Tips for PRs and Brands
Bloggers don’t want companies’ news. So brands must take a long-term view to working with influencers and approach only when they have something genuinely unique to work on.
In short:
- Be clear on your objectives: why are you engaging bloggers? Is it to build brand awareness and interest, for example? How will you measure what ‘success’ looks like?
- Understand your audience: Which blogs, YouTube channels, Twitter handles, Instagram feeds etc. do your brand’s audiences follow? Who influences them?

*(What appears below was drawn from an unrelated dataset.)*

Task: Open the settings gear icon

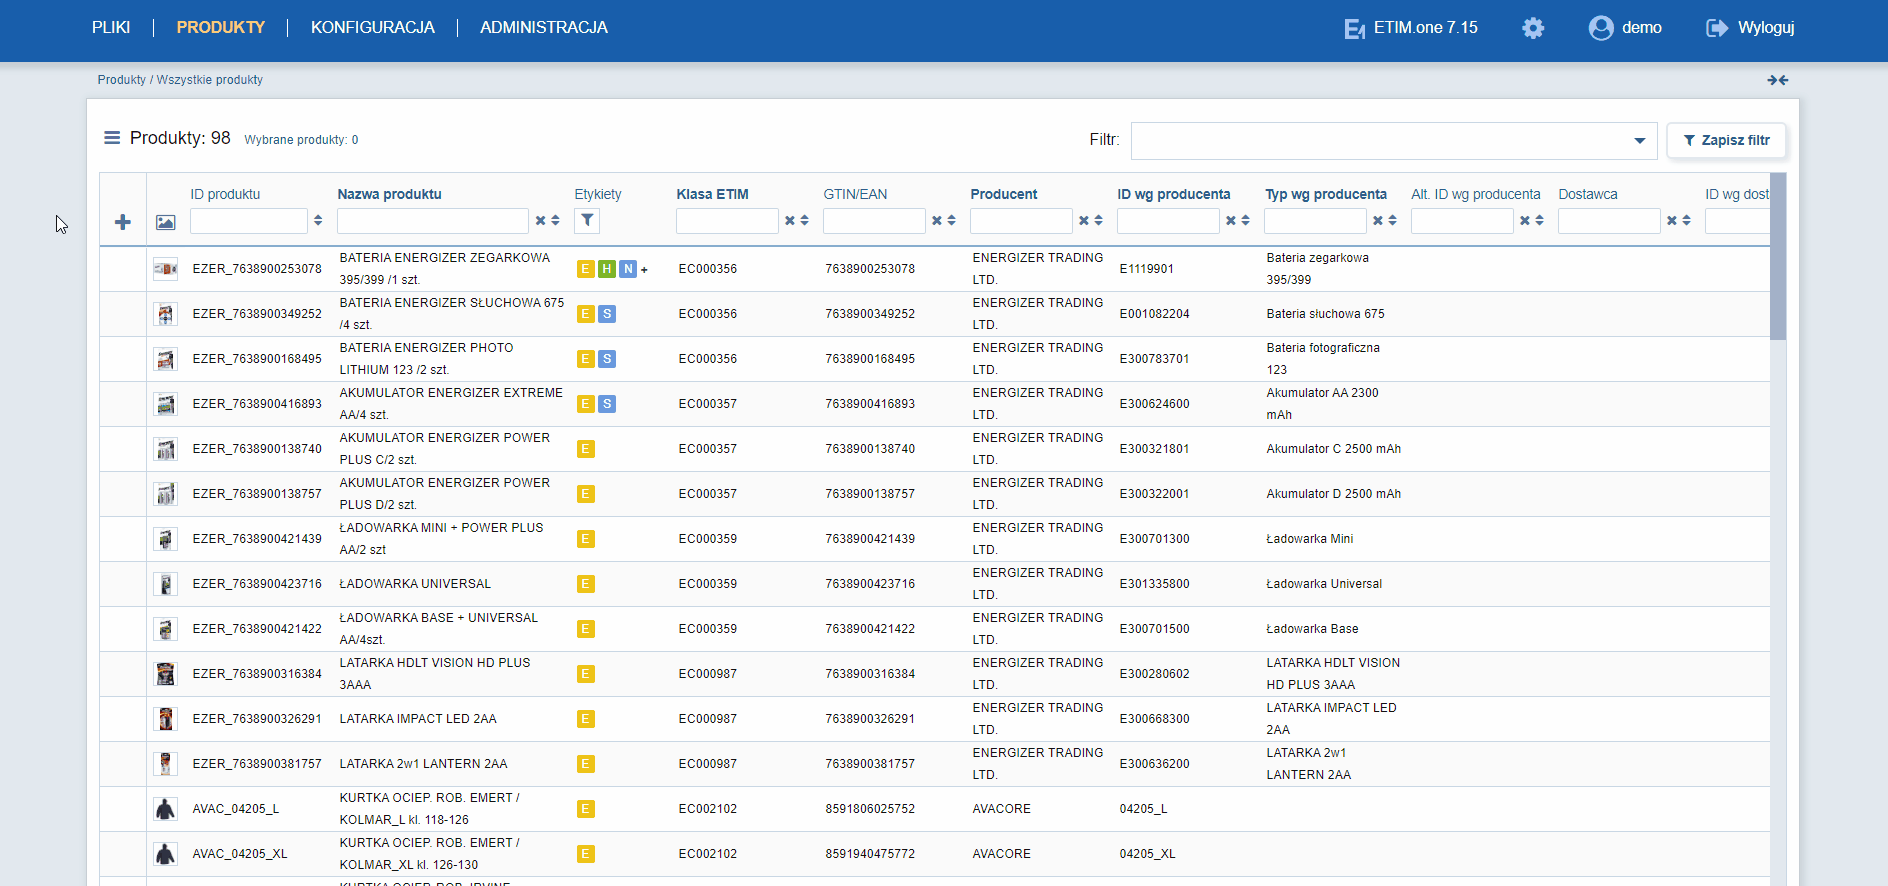Action: (x=1533, y=28)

- Identify, Qualify, Classify: Once you’ve generated a shortlist of influencers, check for genuine audience size (many Twitter handles will have used bots to grow their following), look at their engagement rates and keep a concise log of your targets and your contact with them
- Engage! Reach out to the influencer according to their preferred route, accepting that this may well be via an agent. If so, expect to have to negotiate payment. The amount will depend on a) their audience size and b) the workload and investment required. Always personalise your approach – expect to get deleted if you open with "Dear blogger…". Agree your expectations and fees in a contract. Be sure you know the law on disclosure
- Analyse and iterate: How did your outreach help you achieve business objectives? What lessons could be learned? Would you work with that influencer/microinfluencer again in the future? Don’t be afraid to ask for statistics, some influencers will be only too happy to share post and social media data.
Influencer marketing is only going to grow in relevance as the media continues to fragment, but brands need to learn to work better with influencers and microinfluencers alike.